Oakland's Greg Kampe: Michigan State's NCAA draw 'not right'

Tony Paul
The Detroit News
Michigan State's Cassius Winston celebrates after defeating Michigan in the Big Ten tournament on Sunday, but a short time later saw his team fall into the same bracket as the No. 1 overall seed Duke.

Oakland men’s basketball coach Greg Kampe admitted Sunday night it was a “sad” day. He had hoped his Golden Grizzlies would be learning about their first-round NCAA Tournament opponent, but a heartbreaking, last-second loss to Northern Kentucky in the Horizon League tournament put an end to that dream.

And, so, Kampe watched the NCAA Tournament bracket reveal like so many of us — as a fan.

Greg Kampe

And like most fans, he had a lot to say.

He spoke with The Detroit News about his initial observations, the road for Michigan State and Michigan, and, of course, his Final Four picks.

What was your immediate reaction to the bracket?

I can’t understand ... eight teams got in from the Big Ten. That’s more than any other conference. So if the conference has the most teams, how does the team that won it and won the tournament (Michigan State) not get a No. 1 seed. And then gets put against the No. 1 overall seed (Duke) as a No. 2? To me, that’s not right. I would be very angry if I was Michigan State.

And how are they No. 6 (overall seed) when it’s the best league, and I’m saying it’s the best league (Big Ten) because they had the most teams. Although, three teams from a conference (ACC) that didn’t get as many teams in the Tournament are No. 1 seeds. It just didn’t make any sense to me. Nothing ever does.
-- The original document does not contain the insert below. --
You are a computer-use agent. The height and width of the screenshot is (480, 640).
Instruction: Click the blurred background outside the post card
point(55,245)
You’ve kind of already answered this, but how do you see the road for Michigan State? (Oakland played MSU and lost, 99-69, in December.)

I think the No. 1 team you wouldn’t want to see them play is Duke. The way they’re built, the only team out there — well there are two teams they would struggle with the way they’re built, and that would be Duke and Virginia. The physicality they have, they way they rebound.
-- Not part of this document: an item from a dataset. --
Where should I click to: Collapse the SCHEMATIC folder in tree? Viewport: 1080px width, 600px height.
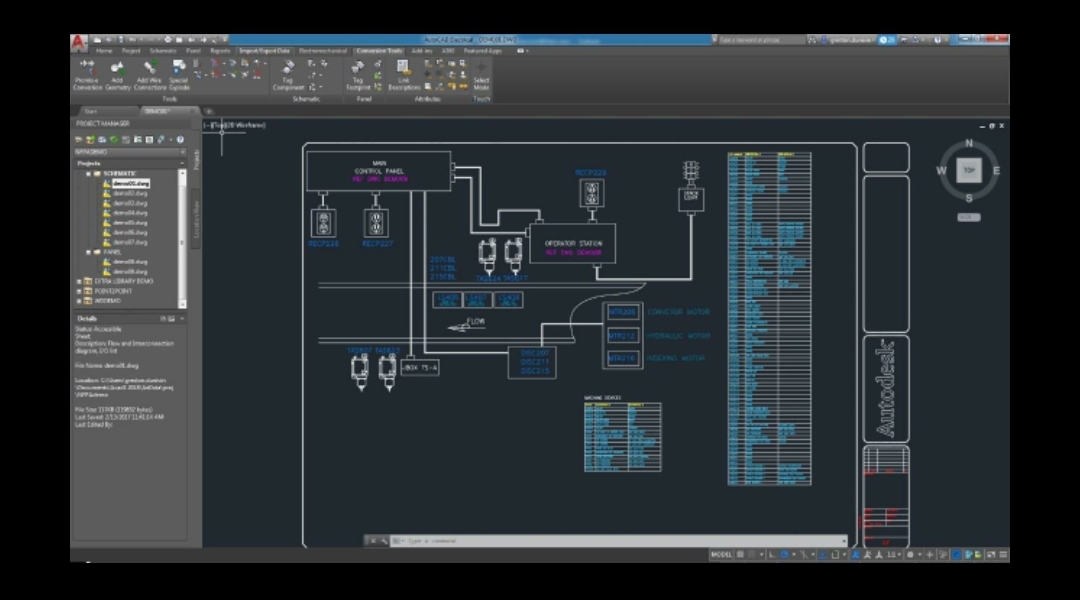(89, 174)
With the loss of (Josh) Langford, (the Spartans) had to reinvent themselves on how to win. Look at what they did with Langford, they were the best fastest team I’ve ever seen play. And Langford was the key.

Tom (Izzo) completely reinvented them when they lost Langford. Now they’re a team that wins in the 60s.

And what about Michigan, also a No. 2 seed?

Michigan’s path, they got in the best bracket. It’s all about matchups, and their style of play. In Michigan’s case, there’s no one there (in that side of the bracket) that is going to be a Michigan State. Obviously, the physical, grind-it-out team is the kind of team that hurt Michigan. That’s why they lost three times to Michigan State.

Well, there’s no Virginia there, there’s no Duke there. Gonzaga has got size, but they don’t love on physicality. Michigan got in the best draw that they could get in.

Any sleeper teams out there to consider picking?

Let me grab my bracket, let’s see. I like Liberty. If you’re looking for upsets, I like Cal-Irvine. I think Murray State is a possibility. I know a lot of people are talking about Belmont, but I don’t see them winning against Temple and Maryland. I like Seton Hall over Wofford.

What about the team that beat you in the Horizon League tournament, Northern Kentucky?

Nah. That’s a terrible matchup for them. There are teams they could beat, but Texas Tech is a grind-it-out defensive team. They’ll outphysical them.

And now, your Final Four?

I’m looking at all the No. 1 seeds, with Virginia winning it all. Very boring.

This is the year Virginia wins it. I don’t see Kentucky beating North Carolina. I think they’re too young. I think Gonzaga ... if a non-No. 1 seed gets there, I think it’s Michigan. But it was hard to win three straight Big Ten (tournament) championships and they almost did it, and it’s hard to go to consecutive Final Fours, and I think they almost will.